Печальный Гучков, чьи попытки сохранить престол не дали результатов, огорошил генерала: Великий князь Михаил Александрович отказался от престола, у власти остается правительство во главе с князем Львовым до созыва Учредительного Собрания, которое окончательно разрешит вопрос о государственном устройстве. Ошеломленный Алексеев попытался протестовать: «Неужели нельзя было убедить Великого князя принять временно до созыва Собрания власть?» Но Гучков, вполне разделявший беспокойство и опасения Алексеева, ответил: «Мои доводы никого не убедили, и решение Великого князя было принято свободно и бесповоротно». Обнародование двух манифестов — Николая II и Великого князя Михаила — ожидалось ночью следующих суток. Гучков разрешил поставить в известность Главнокомандующего об окончательных переменах в государственном строе России. Сам он обдумывал вопрос об отставке. Таким образом, вопрос о крушении монархического строя в России решился без какого-либо участия русского командования во главе с Великим князем Николаем Николаевичем (Младшим) и Армии в целом.

В четверть девятого вечера в Псков прибыли литерные поезда. «Все чины штаба были на платформе», — записал Николай II в дневнике. Шеренга штаб-офицеров, выстроившихся для встречи отрекшегося государя, казалась бесконечной. Николай II немедленно принял в салон-вагоне Алексеева и говорил с ним почти час, но содержание этой важной беседы, к сожалению, осталось неизвестным. Вполне возможно, что в разговоре речь шла не только о положении на фронтах, но и о событиях последних двух суток, в том числе о поведении главнокомандующего армиями Северного фронта генерала от инфантерии Николая Рузского по время «псковской драмы». Затем царь переехал в свою резиденцию, а Алексеев примерно в десять часов вечера был вызван на переговоры с Родзянко.
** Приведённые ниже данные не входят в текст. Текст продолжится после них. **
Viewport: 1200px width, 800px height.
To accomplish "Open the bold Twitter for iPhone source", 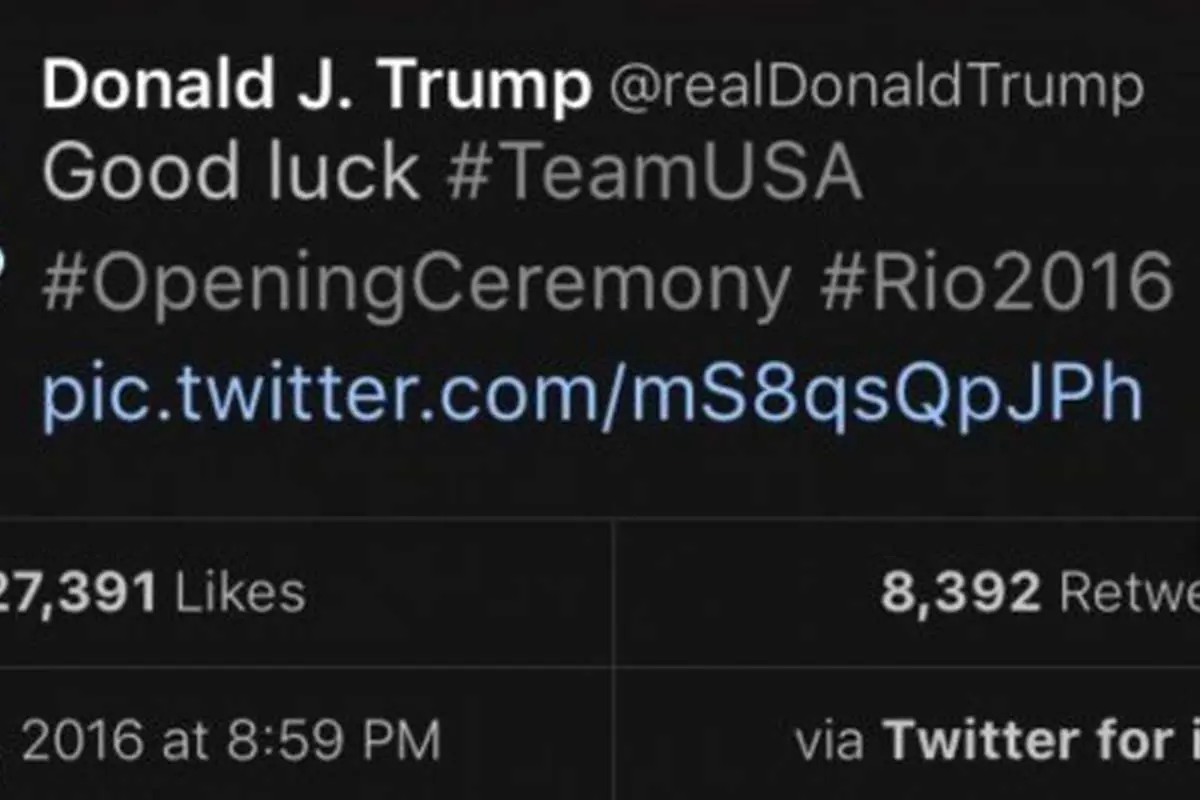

В разговоре с председателем Думы начальник Штаба описал грустное положение дел в войсках, бунт на кораблях Балтийского флота, разложение тыловых запасных частей и закончил свой доклад так: «Боже, спаси Россию!» Родзянко пессимизм Алексеева не понравился и он бодро возразил: «А я вот и все мы здесь настроены бодро и решительно». Алексеев, вероятно, поразился такому прекраснодушию.

При встрече с Алексеевым Николай II передал начальнику Штаба свою телеграмму написанную днем 2 марта о согласии на отречение в пользу сына, которую Рузский вернул царю во время вечернего совещания с Гучковым и Шульгиным. Теперь эта телеграмма представляла лишь исторический интерес. Однако на основании этого факта — в более позднем пересказе генерал-лейтенанта Антона Деникина — возникла легенда о том, что поздним вечером в Могилёве Николай II взял назад своё отречение за сына, подал об этом телеграмму Алексееву, но генерал её скрыл, чтобы не вносить еще большую путаницу в сложное политическое положение. Ни о чем подобном Николай II не говорил ни с Алексеевым, ни со своей матерью, Вдовствующей императрицей Марией Фёдоровной, приехавшей к сыну из Киева на следующий день. Записи в дневнике за 16(3 ст. ст.) марта Николай II закончил с облегчением: «В Петрограде беспорядки прекратились — лишь бы так продолжалось дальше». Его отречение, как тогда могло казаться, дало ожидаемые плоды.

Между пятью и шестью часами утра 17 марта (4 ст. ст.) в Ставку пришла телеграмма № 4138 от Верховного Главнокомандующего, немедленно переданная Алексеевым во фронтовые штабы по подчиненности. Великий князь Николай Николаевич приказывал: «Повелеваю всем войсковым начальникам от старших до младших внушить и разъяснить чинами Армии и Флота, что после объявления обоих актов они должны спокойно ожидать изъявления воли русского народа и святой долг их оставаться в повиновении законным начальникам, оберечь родину от грозного врага и своими подвигами поддержать наших союзников в беспримерной борьбе».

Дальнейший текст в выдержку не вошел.